Shiro Tamiya, Hayata Yamasaki

Optimizing parameterized quantum circuits is a key routine in using near-term quantum devices. However, the existing algorithms for such optimization require an excessive number of quantum-measurement shots for estimating expectation values of observables and repeating many iterations, whose cost has been a critical obstacle for practical use. We develop an efficient alternative optimization algorithm, stochastic gradient line Bayesian optimization (SGLBO), to address this problem. SGLBO reduces the measurement-shot cost by estimating an appropriate direction of updating circuit parameters based on stochastic gradient descent (SGD) and further utilizing Bayesian optimization (BO) to estimate the optimal step size for each iteration in SGD. In addition, we formulate an adaptive measurement-shot strategy and introduce a technique of suffix averaging to reduce the effect of statistical and hardware noise. Our numerical simulation demonstrates that the SGLBO augmented with these techniques can drastically reduce the measurement-shot cost, improve the accuracy, and make the optimization noise-robust.

Hayata Yamasaki, Sho Sonoda

Classification is a common task in machine learning.
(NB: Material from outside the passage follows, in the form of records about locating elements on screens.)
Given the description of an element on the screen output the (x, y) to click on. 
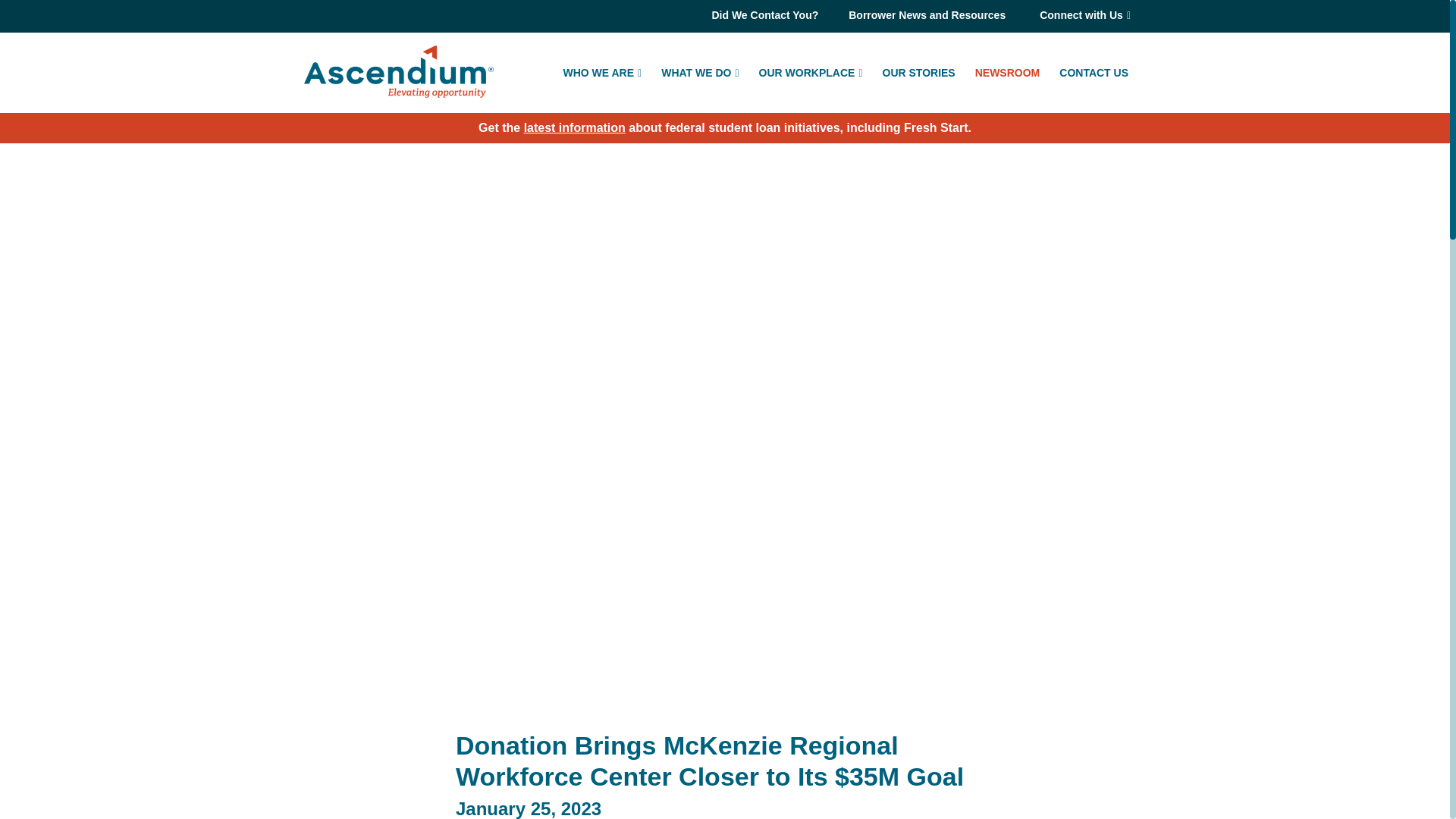
NEWSROOM (1007, 71)
Go to the Who We Are page (601, 71)
WHO WE ARE (601, 71)
Did We Contact You? (763, 15)
Go to the Home Page (398, 71)
OUR STORIES (918, 71)
CONTACT US (1093, 71)
OUR WORKPLACE (810, 71)
WHAT WE DO (699, 71)
Borrower News and Resources (926, 15)
Connect with Us (1085, 16)
Go to the Borrower News and Resources page (926, 15)
Go to the Did We Contact You? page (763, 15)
Random features (RFs) stand as a central technique for scalable learning algorithms based on kernel methods, and more recently proposed optimized random features, sampled depending on the model and the data distribution, can significantly reduce and provably minimize the required number of features. However, existing research on classification using optimized RFs has suffered from computational hardness in sampling each optimized RF; moreover, it has failed to achieve the exponentially fast error-convergence speed that other state-of-the-art kernel methods can achieve under a low-noise condition. To overcome these slowdowns, we here construct a classification algorithm with optimized RFs accelerated by means of quantum machine learning (QML) and study its runtime to clarify overall advantage. We prove that our algorithm can achieve the exponential error convergence under the low-noise condition even with optimized RFs; at the same time, our algorithm can exploit the advantage of the significant reduction of the number of features without the computational hardness owing to QML. These results discover a promising application of QML to acceleration of the leading kernel-based classification algorithm without ruining its wide applicability and the exponential error-convergence speed.

Hayata Yamasaki, Sathyawageeswar Subramanian, Sho Sonoda et al.

Kernel methods augmented with random features give scalable algorithms for learning from big data. But it has been computationally hard to sample random features according to a probability distribution that is optimized for the data, so as to minimize the required number of features for achieving the learning to a desired accuracy. Here, we develop a quantum algorithm for sampling from this optimized distribution over features, in runtime $O(D)$ that is linear in the dimension $D$ of the input data. Our algorithm achieves an exponential speedup in $D$ compared to any known classical algorithm for this sampling task. In contrast to existing quantum machine learning algorithms, our algorithm circumvents sparsity and low-rank assumptions and thus has wide applicability. We also show that the sampled features can be combined with regression by stochastic gradient descent to achieve the learning without canceling out our exponential speedup. Our algorithm based on sampling optimized random features leads to an accelerated framework for machine learning that takes advantage of quantum computers.